Deux approches sont utiles dans l’ensemble. D’abord, réduire le temps passé à haute température et s’arrêter à une teinte dorée claire. Ensuite, privilégier la cuisson en milieu humide - ébullition, vapeur, cuisson sous pression - pour les aliments de base qui n’ont pas besoin de croûte.

Remplacements malins et petits essais en cuisine

Envie de croquant sans trop brunir ? Essayez des quartiers plus épais, un pré-bouillage, puis une finition à température plus basse. Un trempage rapide dans de l’eau légèrement acidifiée avec un trait de vinaigre peut diminuer les sucres de surface et ralentir le brunissement. Passer les pommes de terre quelques instants au micro-ondes avant de les rendre croustillantes réduit le temps passé dans la zone propice à l’acrylamide.

Pour le pain, visez un toast blond. Pour le café, alternez les niveaux de torréfaction et les méthodes d’extraction. Pour les snacks, ajoutez des fruits ou des noix, où la réaction de Maillard intervient moins.

Ce que ces informations changent pour les cuisiniers à la maison

Les données les plus récentes apposent un avertissement sur un appareil extrêmement populaire. Il est possible de conserver le côté pratique tout en gérant la chimie : températures plus basses, durées plus courtes, coupes plus épaisses, et étapes de préparation qui réduisent les sucres.
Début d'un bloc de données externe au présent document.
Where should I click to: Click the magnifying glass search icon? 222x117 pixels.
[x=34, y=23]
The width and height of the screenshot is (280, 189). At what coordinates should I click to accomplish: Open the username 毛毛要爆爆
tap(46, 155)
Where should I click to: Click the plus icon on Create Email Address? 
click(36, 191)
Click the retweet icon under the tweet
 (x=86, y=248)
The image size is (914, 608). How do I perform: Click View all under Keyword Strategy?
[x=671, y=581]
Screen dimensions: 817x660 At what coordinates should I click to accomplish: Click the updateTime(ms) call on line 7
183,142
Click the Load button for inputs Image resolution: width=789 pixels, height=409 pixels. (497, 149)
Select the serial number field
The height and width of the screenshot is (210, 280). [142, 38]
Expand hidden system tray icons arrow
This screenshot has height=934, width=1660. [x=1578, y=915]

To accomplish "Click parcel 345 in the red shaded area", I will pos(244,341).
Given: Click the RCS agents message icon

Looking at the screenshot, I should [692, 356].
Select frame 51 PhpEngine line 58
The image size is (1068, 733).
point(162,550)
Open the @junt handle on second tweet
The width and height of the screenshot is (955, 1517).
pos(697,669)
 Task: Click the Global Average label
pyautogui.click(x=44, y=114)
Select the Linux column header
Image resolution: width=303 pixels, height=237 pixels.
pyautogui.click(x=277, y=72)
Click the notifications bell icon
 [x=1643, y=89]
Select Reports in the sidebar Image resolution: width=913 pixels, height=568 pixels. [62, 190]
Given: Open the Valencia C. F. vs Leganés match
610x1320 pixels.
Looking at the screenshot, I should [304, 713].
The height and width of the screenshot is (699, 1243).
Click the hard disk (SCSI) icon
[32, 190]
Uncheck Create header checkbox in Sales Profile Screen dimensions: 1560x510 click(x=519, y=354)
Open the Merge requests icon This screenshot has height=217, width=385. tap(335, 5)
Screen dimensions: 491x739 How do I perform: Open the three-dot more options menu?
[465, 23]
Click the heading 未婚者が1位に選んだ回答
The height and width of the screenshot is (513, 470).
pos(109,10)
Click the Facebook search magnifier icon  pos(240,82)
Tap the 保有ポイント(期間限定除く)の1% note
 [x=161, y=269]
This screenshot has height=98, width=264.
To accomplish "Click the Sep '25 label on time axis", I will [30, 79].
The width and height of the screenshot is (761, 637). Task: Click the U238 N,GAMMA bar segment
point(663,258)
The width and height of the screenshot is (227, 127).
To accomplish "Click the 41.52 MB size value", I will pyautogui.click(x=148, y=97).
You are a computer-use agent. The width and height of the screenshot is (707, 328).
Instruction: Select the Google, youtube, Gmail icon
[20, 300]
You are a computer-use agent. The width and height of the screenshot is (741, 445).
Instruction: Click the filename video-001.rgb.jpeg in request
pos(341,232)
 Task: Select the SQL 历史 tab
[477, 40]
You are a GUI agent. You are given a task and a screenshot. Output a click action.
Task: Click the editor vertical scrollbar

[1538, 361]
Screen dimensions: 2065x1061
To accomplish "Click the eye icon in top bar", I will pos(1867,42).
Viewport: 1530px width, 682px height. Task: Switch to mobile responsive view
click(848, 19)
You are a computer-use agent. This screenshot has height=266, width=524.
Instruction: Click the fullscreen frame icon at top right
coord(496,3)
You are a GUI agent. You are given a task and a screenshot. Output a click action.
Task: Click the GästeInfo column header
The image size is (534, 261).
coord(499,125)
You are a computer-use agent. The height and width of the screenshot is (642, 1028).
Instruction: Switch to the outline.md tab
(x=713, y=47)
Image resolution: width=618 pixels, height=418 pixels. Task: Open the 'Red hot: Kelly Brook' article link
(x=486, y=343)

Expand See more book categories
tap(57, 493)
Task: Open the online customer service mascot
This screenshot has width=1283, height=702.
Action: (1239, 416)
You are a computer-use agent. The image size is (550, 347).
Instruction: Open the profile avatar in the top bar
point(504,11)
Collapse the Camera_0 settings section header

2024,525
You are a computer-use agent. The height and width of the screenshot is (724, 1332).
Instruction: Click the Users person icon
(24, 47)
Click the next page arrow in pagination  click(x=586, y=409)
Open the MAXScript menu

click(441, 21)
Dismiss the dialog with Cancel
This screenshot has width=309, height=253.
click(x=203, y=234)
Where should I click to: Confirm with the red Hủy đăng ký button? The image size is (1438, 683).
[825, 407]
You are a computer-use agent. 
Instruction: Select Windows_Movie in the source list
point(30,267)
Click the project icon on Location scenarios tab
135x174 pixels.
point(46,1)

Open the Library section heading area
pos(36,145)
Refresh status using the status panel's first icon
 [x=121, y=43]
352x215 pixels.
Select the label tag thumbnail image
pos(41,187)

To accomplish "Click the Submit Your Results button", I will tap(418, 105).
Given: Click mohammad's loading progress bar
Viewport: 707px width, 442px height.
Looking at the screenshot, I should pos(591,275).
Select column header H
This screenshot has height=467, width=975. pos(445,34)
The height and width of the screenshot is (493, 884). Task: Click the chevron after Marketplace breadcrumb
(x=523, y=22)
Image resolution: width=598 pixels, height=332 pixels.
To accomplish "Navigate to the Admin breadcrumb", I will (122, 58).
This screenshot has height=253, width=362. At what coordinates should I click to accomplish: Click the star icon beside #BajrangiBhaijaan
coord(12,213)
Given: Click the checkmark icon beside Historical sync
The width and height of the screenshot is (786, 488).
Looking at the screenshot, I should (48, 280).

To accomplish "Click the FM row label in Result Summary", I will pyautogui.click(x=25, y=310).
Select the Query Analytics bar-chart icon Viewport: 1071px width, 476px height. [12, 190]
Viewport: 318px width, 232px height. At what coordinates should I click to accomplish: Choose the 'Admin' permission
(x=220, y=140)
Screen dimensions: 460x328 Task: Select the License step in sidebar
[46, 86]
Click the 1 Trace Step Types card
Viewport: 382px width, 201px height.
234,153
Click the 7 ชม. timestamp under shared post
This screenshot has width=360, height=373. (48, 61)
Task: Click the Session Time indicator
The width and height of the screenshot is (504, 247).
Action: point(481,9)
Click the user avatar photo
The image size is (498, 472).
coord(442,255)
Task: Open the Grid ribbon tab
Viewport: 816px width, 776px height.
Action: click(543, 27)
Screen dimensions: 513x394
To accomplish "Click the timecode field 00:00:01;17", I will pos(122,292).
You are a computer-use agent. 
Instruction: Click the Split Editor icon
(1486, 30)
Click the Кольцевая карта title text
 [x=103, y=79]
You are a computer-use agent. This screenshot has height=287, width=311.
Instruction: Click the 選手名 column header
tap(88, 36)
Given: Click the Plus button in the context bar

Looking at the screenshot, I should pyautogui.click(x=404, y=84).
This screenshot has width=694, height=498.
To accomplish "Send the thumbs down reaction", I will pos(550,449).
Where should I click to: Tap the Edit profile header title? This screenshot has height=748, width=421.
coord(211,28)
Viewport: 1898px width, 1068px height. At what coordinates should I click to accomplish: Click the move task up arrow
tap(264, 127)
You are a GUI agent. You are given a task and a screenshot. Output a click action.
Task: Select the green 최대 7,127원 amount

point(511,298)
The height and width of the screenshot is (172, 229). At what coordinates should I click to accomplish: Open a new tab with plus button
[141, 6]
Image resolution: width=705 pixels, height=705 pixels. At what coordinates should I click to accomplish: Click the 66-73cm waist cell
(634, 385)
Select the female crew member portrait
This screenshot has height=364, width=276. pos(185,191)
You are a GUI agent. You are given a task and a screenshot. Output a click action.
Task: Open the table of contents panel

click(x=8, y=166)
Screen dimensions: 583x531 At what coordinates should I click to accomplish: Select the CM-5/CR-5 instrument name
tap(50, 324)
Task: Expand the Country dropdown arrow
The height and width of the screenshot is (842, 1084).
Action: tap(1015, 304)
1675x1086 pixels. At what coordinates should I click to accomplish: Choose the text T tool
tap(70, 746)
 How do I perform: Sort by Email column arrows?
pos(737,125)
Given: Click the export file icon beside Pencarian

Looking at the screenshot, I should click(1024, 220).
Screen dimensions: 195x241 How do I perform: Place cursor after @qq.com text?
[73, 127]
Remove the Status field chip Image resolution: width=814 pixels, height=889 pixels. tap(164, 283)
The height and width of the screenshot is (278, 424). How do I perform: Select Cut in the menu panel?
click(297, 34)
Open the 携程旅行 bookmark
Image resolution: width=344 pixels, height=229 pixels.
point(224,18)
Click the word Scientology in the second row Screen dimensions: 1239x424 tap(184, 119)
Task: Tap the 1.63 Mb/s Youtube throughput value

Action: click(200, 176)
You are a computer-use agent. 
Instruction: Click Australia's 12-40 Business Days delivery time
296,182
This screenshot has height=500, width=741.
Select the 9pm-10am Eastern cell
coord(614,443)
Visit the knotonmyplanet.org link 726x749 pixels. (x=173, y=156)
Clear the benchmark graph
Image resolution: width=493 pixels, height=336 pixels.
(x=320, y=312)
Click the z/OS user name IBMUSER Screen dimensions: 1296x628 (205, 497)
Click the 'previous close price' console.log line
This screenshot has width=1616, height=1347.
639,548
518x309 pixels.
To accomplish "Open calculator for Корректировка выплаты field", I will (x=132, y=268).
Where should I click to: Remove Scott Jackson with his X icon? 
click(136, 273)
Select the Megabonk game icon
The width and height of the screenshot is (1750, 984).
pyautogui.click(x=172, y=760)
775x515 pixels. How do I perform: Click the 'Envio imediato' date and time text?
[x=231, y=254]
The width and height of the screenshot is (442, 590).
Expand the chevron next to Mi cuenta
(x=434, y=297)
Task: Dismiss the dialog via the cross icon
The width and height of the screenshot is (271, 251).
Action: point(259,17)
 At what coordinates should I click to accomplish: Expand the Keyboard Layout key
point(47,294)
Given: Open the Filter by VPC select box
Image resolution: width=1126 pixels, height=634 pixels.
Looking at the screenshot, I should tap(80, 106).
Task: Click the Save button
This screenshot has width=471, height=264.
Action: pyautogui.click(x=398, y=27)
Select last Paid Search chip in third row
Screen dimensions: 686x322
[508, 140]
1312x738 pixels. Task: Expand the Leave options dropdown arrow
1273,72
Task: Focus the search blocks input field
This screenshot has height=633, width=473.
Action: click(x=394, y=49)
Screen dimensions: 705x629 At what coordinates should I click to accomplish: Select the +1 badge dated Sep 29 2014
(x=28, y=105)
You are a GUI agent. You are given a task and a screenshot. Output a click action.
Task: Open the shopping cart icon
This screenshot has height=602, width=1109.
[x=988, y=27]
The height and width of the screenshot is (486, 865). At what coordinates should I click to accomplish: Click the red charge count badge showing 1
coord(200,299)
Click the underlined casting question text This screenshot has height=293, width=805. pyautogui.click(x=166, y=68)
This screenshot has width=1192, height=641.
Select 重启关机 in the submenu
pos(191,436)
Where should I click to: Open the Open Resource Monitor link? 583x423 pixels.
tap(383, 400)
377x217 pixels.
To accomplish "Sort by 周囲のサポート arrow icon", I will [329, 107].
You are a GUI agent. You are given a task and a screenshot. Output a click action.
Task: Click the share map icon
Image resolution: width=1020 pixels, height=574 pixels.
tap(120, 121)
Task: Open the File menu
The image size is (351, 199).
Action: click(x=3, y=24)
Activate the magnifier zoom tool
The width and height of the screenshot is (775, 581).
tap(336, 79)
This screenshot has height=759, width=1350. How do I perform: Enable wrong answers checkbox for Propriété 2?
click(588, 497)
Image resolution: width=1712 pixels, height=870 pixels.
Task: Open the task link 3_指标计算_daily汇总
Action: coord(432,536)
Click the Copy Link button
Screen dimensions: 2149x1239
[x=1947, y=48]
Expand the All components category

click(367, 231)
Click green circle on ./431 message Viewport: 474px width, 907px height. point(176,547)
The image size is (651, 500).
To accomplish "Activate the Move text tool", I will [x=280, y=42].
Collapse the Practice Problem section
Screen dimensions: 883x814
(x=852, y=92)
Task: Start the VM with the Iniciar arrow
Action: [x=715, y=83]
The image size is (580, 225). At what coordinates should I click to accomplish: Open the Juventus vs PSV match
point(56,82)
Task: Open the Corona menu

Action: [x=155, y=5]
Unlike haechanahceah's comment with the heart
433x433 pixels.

Variez aussi les techniques de cuisson au fil de la semaine, afin qu’aucune source ne domine votre exposition.

Un point rarement évoqué : la propreté. Grattez et lavez les résidus brunis sur les paniers et les plaques. Les dépôts carbonisés peuvent accentuer les points chauds et foncer davantage les croûtes lors de la tournée suivante. De petites habitudes de ce type améliorent les probabilités, plateau après plateau.